─── Record set ───
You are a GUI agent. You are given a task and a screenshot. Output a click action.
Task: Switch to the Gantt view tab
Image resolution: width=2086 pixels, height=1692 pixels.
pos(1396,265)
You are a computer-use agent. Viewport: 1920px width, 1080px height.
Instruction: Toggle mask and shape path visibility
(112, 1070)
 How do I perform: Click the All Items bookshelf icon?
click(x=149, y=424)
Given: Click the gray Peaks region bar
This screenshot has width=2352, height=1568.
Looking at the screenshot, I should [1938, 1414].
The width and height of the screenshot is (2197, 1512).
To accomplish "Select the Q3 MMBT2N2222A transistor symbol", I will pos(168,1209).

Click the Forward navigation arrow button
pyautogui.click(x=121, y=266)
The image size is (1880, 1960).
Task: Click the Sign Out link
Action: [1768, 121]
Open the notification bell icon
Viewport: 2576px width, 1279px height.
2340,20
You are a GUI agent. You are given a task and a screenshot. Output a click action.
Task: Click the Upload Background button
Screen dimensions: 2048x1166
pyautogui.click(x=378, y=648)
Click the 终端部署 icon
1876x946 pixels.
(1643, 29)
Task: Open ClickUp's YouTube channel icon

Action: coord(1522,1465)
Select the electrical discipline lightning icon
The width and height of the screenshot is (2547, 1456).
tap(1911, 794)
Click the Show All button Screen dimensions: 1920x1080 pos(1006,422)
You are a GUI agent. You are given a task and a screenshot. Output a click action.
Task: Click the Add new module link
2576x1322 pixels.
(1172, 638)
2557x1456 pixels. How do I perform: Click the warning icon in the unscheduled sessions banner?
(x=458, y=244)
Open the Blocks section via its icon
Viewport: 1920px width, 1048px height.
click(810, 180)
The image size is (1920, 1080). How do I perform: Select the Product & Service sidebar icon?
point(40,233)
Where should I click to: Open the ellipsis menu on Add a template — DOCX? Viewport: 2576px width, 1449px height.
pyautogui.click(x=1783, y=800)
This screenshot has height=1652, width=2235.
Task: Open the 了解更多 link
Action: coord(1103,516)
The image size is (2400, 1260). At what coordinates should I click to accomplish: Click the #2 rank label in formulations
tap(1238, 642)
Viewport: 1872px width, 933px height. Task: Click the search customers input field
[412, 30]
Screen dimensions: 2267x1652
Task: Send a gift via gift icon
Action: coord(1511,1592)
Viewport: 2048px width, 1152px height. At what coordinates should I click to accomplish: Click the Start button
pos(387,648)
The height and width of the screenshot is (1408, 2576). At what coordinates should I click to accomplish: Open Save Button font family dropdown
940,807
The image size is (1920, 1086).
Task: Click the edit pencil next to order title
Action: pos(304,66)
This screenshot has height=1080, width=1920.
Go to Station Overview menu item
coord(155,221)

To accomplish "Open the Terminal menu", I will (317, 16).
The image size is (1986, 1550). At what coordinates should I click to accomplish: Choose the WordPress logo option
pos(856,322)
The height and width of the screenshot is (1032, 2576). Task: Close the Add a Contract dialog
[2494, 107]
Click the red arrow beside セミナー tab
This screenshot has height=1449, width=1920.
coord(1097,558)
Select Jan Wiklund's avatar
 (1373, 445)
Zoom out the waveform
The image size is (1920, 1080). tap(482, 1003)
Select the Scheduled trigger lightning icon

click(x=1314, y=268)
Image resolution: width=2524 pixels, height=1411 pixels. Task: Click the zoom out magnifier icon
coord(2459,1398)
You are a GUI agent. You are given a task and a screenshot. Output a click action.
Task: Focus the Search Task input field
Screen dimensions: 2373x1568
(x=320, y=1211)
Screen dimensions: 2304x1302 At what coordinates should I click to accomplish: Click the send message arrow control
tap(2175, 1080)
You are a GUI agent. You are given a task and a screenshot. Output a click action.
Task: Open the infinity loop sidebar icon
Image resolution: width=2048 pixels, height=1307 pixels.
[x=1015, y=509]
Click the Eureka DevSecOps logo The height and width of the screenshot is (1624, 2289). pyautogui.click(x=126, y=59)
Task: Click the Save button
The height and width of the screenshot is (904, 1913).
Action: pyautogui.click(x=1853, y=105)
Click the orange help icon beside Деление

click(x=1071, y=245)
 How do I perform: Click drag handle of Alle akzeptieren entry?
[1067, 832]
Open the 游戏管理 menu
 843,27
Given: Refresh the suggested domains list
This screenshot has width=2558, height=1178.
───
About this task → Give the records again, unchanged and complete.

Reply to the exercise →
You are a GUI agent. You are given a task and a screenshot. Output a click action.
Task: Switch to the Gantt view tab
Image resolution: width=2086 pixels, height=1692 pixels.
pos(1396,265)
You are a computer-use agent. Viewport: 1920px width, 1080px height.
Instruction: Toggle mask and shape path visibility
(112, 1070)
 How do I perform: Click the All Items bookshelf icon?
click(x=149, y=424)
Given: Click the gray Peaks region bar
This screenshot has width=2352, height=1568.
Looking at the screenshot, I should [1938, 1414].
The width and height of the screenshot is (2197, 1512).
To accomplish "Select the Q3 MMBT2N2222A transistor symbol", I will pos(168,1209).

Click the Forward navigation arrow button
pyautogui.click(x=121, y=266)
The image size is (1880, 1960).
Task: Click the Sign Out link
Action: [1768, 121]
Open the notification bell icon
Viewport: 2576px width, 1279px height.
2340,20
You are a GUI agent. You are given a task and a screenshot. Output a click action.
Task: Click the Upload Background button
Screen dimensions: 2048x1166
pyautogui.click(x=378, y=648)
Click the 终端部署 icon
1876x946 pixels.
(1643, 29)
Task: Open ClickUp's YouTube channel icon

Action: coord(1522,1465)
Select the electrical discipline lightning icon
The width and height of the screenshot is (2547, 1456).
tap(1911, 794)
Click the Show All button Screen dimensions: 1920x1080 pos(1006,422)
You are a GUI agent. You are given a task and a screenshot. Output a click action.
Task: Click the Add new module link
2576x1322 pixels.
(1172, 638)
2557x1456 pixels. How do I perform: Click the warning icon in the unscheduled sessions banner?
(x=458, y=244)
Open the Blocks section via its icon
Viewport: 1920px width, 1048px height.
click(810, 180)
The image size is (1920, 1080). How do I perform: Select the Product & Service sidebar icon?
point(40,233)
Where should I click to: Open the ellipsis menu on Add a template — DOCX? Viewport: 2576px width, 1449px height.
pyautogui.click(x=1783, y=800)
This screenshot has height=1652, width=2235.
Task: Open the 了解更多 link
Action: coord(1103,516)
The image size is (2400, 1260). At what coordinates should I click to accomplish: Click the #2 rank label in formulations
tap(1238, 642)
Viewport: 1872px width, 933px height. Task: Click the search customers input field
[412, 30]
Screen dimensions: 2267x1652
Task: Send a gift via gift icon
Action: coord(1511,1592)
Viewport: 2048px width, 1152px height. At what coordinates should I click to accomplish: Click the Start button
pos(387,648)
The height and width of the screenshot is (1408, 2576). At what coordinates should I click to accomplish: Open Save Button font family dropdown
940,807
The image size is (1920, 1086).
Task: Click the edit pencil next to order title
Action: pos(304,66)
This screenshot has height=1080, width=1920.
Go to Station Overview menu item
coord(155,221)

To accomplish "Open the Terminal menu", I will (317, 16).
The image size is (1986, 1550). At what coordinates should I click to accomplish: Choose the WordPress logo option
pos(856,322)
The height and width of the screenshot is (1032, 2576). Task: Close the Add a Contract dialog
[2494, 107]
Click the red arrow beside セミナー tab
This screenshot has height=1449, width=1920.
coord(1097,558)
Select Jan Wiklund's avatar
 (1373, 445)
Zoom out the waveform
The image size is (1920, 1080). tap(482, 1003)
Select the Scheduled trigger lightning icon

click(x=1314, y=268)
Image resolution: width=2524 pixels, height=1411 pixels. Task: Click the zoom out magnifier icon
coord(2459,1398)
You are a GUI agent. You are given a task and a screenshot. Output a click action.
Task: Focus the Search Task input field
Screen dimensions: 2373x1568
(x=320, y=1211)
Screen dimensions: 2304x1302 At what coordinates should I click to accomplish: Click the send message arrow control
tap(2175, 1080)
You are a GUI agent. You are given a task and a screenshot. Output a click action.
Task: Open the infinity loop sidebar icon
Image resolution: width=2048 pixels, height=1307 pixels.
[x=1015, y=509]
Click the Eureka DevSecOps logo The height and width of the screenshot is (1624, 2289). pyautogui.click(x=126, y=59)
Task: Click the Save button
The height and width of the screenshot is (904, 1913).
Action: pyautogui.click(x=1853, y=105)
Click the orange help icon beside Деление

click(x=1071, y=245)
 How do I perform: Click drag handle of Alle akzeptieren entry?
[1067, 832]
Open the 游戏管理 menu
 843,27
Given: Refresh the suggested domains list
This screenshot has width=2558, height=1178.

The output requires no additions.